··· EXCERPT PROVIDED
Metalink Repositories: Stability Channels

Consistently representing both internal and external dependencies.

Continuing on the topic of metalink repositories, one of the biggest advantages I have found is that I no longer need to worry about complicated rules for when products should be published and what downstream components might be affected. Instead, I can focus on defining what “alpha” vs “rc” vs “stable” mean, and then downstream components consume however it’s appropriate for them.

That may sound trivial and obvious. However, I have found implementing those workflows in a product to be difficult before using metalink repositories (see Motivations for more details). Previously I might publish assets to S3, or use branches for source code, or prefixed tags in a git repository; but then you lose checksum options, or the ability to share pre-built assets, or noisy repositories. A metalink file provides a method for separating the concerns of code from distributing assets.

Before getting into a few other benefits, let’s start with an example.

Beta vs RC vs Stable

I mentioned that metalink repositories are good for separating out stability channels. For example, my openvpn-bosh-release has an artifacts branch where I publish the metalinks for my builds. I can point consumers to the branch and they can use the README.md to understand which channel is best for them.

Production environments would typically consume the stable directory. For environments I manage though I point them to earlier, less stable channels for faster feedback and “dog fooding” changes. For example:

  • personal development environment is pointed to beta to run whatever version has passed CI tests;
  • client production environment is pointed to rc to run whatever version is about to be promoted for public release; and
  • critical infrastructure is pointed to stable to run only very confident versions.

Within Concourse, environments are then able to consume releases with something like the following…

jobs:
- name: "deploy-vpn"
  plan:
  - get: "openvpn-bosh-release"
    trigger: true
  - put: "vpn-deployment"
    params:
      releases:
      - "openvpn-bosh-release/*.tgz"
resources:
- name: "openvpn-bosh-release"
  type: "metalink-repository"
  source:
    uri: "git+https://github.com/dpb587/openvpn-bosh-release.git//release/stable#artifacts"

If a channel starts to become too stable or unstable, they only need to change a path (as opposed to switching from a different resource entirely, like s3 or bosh-io-release for BOSH releases).

Internal Stability Channels

Eventually, larger teams start implementing acceptance workflows as part of adopting upstream dependency changes. For example, an operations team likely has a separate staging and production environment, and they would not immediately roll out a new dependency straight to production. At that point, you need some way to track and coordinate across environments. Historically, I have seen teams handling this manually or by having some very large, complex pipelines which need to be aware of multiple environments.
······
··· RECORDED DATA
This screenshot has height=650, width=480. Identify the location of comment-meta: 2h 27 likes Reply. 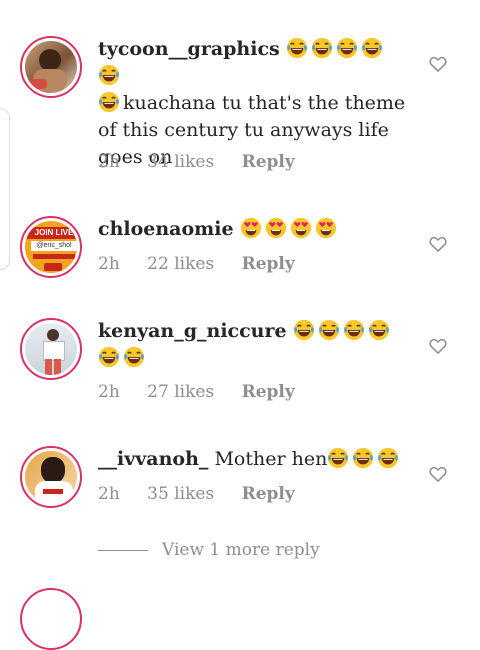
(208, 392). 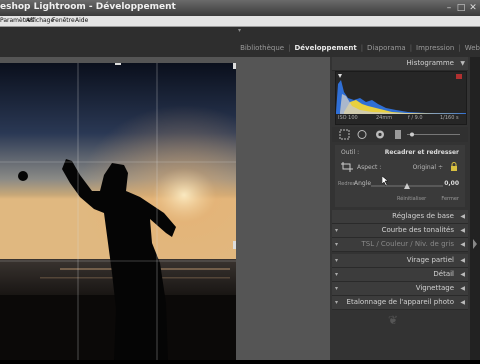 What do you see at coordinates (64, 21) in the screenshot?
I see `menu-fenetre: Fenêtre` at bounding box center [64, 21].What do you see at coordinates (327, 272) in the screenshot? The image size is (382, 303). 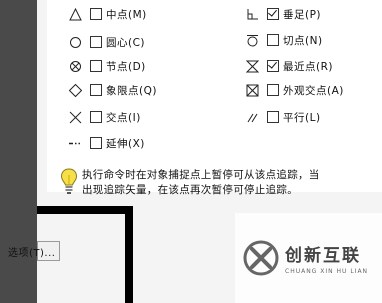 I see `watermark-sub: CHUANG XIN HU LIAN` at bounding box center [327, 272].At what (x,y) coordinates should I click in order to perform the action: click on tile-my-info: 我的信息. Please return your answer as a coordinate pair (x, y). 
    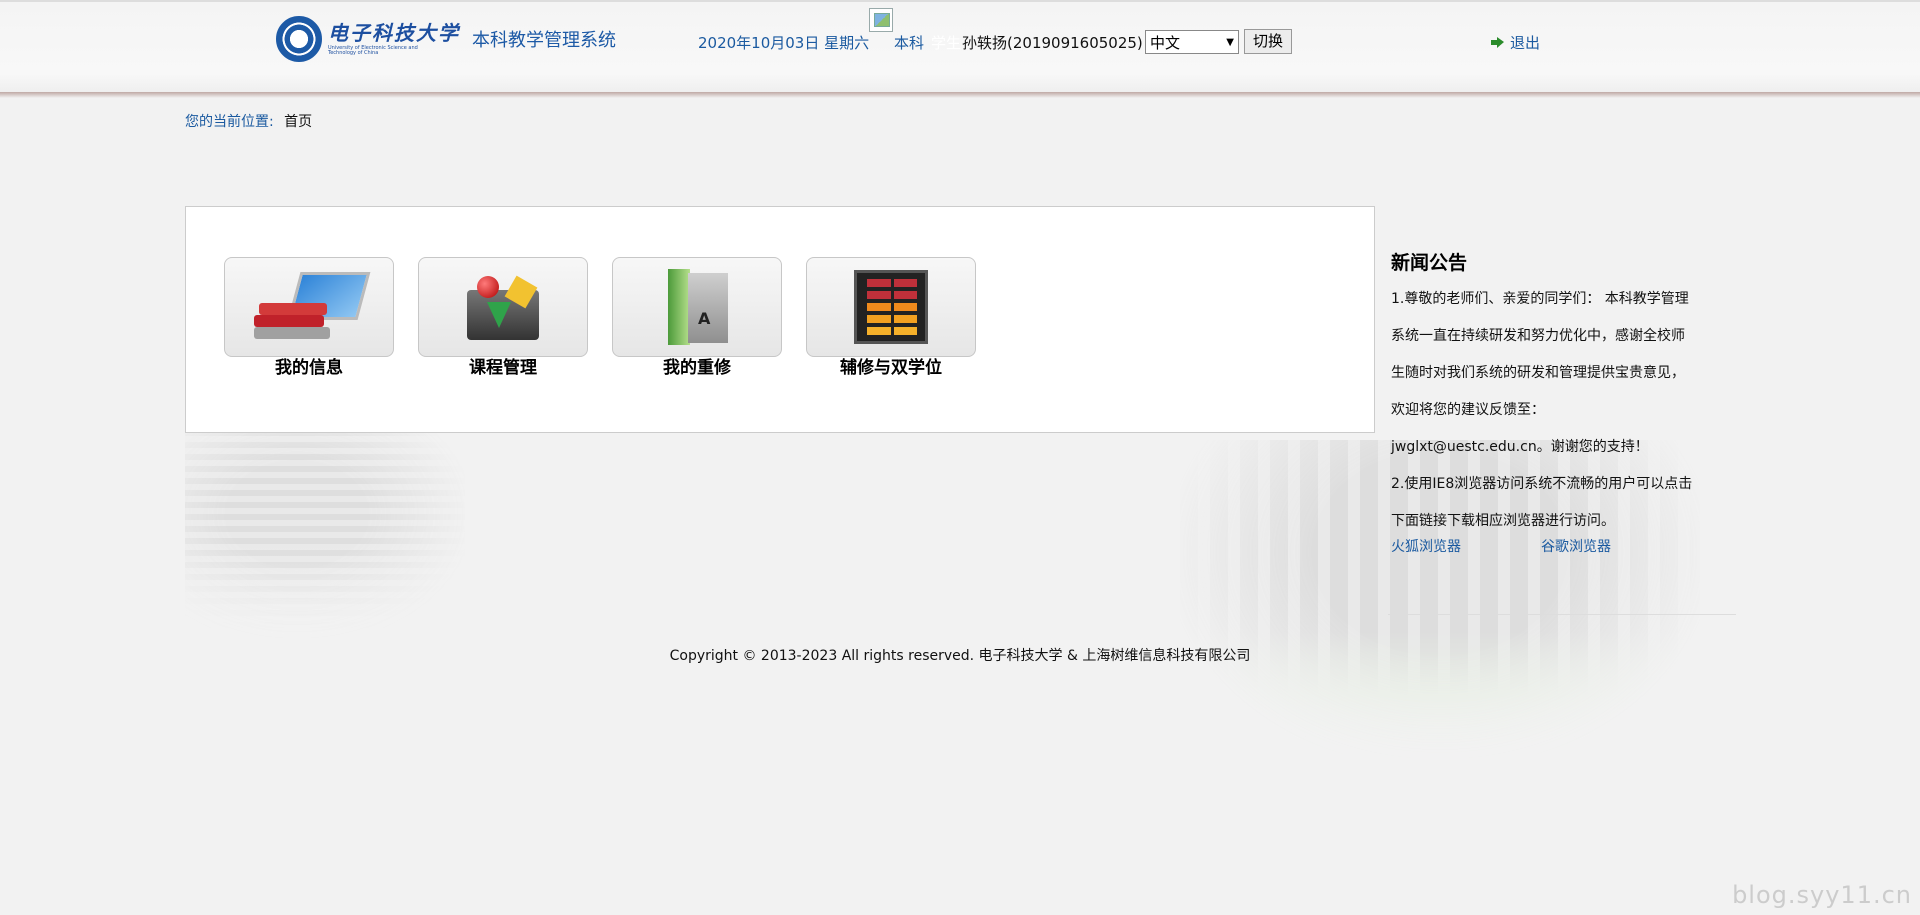
    Looking at the image, I should click on (309, 318).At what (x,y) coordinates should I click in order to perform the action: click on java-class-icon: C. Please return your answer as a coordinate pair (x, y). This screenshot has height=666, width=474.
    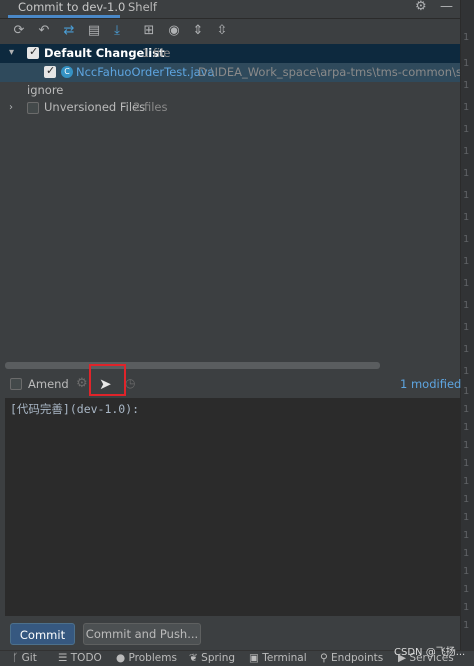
······
> _DIRECTIONS FOR THIS TASK_: Please list each environment named in the bulleted list of the metalink repositories post, along with the channel it is pointed to.

> _REPLY TO THE TASK_:
- Personal development environment: beta
- Client production environment: rc
- Critical infrastructure: stable